The Baron and I are well-practiced at this now. I am wearing down the soles of my snowmobile boots, but we remain upright in some really slippery conditions. Smooth control inputs and weight transfer are key to controlling a scooter in a slide. I hold the throttle steady, because it is difficult to throttle-steer on a CVT bike. The inertia of the variator/clutch/belt arrangement causes the rear wheel to keep turning after you shut the throttle, and that can spin you right out on extended ice patches. But I find that if I hold a steady throttle and concentrate on weight and balance over wheels and feet, I can get us through the worst situations in some semblance of control. My best advice: Practice with a beater bike in an empty, icy parking lot before you take it to the streets.

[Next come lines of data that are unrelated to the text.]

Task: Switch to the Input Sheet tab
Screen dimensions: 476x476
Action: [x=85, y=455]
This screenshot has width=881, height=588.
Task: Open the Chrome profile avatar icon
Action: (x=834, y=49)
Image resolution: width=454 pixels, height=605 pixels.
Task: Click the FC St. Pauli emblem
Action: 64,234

One thing I noticed this morning was the huge number of crows roosting in the trees along the Mississippi River. As we rode by, they took off and circled above us until the whole sky was black with birds. The cacaphony of their “Caw! Caw! CAWWW!” was deafening as we rode beneath them. I was just waiting for the splatter of white to obscure my visor, but thankfully that didn’t happen. I don’t know much `bout crow biology, but maybe it was too cold, and they were all puckered up? It’s a thought.

By afternoon, when I left work, it was much warmer. There was little ice left on the roads. The sun was shining, and the ride was beautiful. There weren’t as many crows in the trees on my way home. They were probably out foraging for food and dive-bombing college students on the U of M campus across the river.

Wednesday I am taking the day off, to visit with an old friend who is coming to town, and take care of some scooter maintenance. This time, I am removing all the bodywork to see how the Baron is standing up to our winter corrosion. Then I am going to clean everything up, dry it off, and see how this Boeshield T9 Corrosion Preventive Treatment works. I will post photos on the blog if I find anything interesting.

Out of The Well

January 7th, 2006 by mnscooter

06 January, 2006 Temperature: 35 degrees F

Sometimes it’s hard to be a rugged individualist. When conditions conspire to present no challenge, how does one triumph over adversity? For the past week we have had grey skies, no snow, dry roads, and I’ve been riding a scooter that just keeps going and going like that long-eared critter on the battery commercial. Ho hum, no drama there.

Joe Soucheray has stopped calling me. So have Ian and Margery at FM107. WCCO TV? Am I bleeding? Fuhgeddaboudit! The “scooterboy” story is yesterday’s news. Well… fine!

Where the heck was all that media stuff taking me anyway? Was that the reason I did this in the first place? No! I did this to escape the phenomenon I have identified as Existential Gravity, which takes hold with a deadly grip during the normally harsh Minnesota winter. We have spoken here about the horror of a life lived in boxes. When the very atmosphere endeavors to kill us, we seek safety in our homes, cars, offices, cubicles, and finally, television sets. Boxes all.

But right here in Minnesota, in January no less, what do I see around me?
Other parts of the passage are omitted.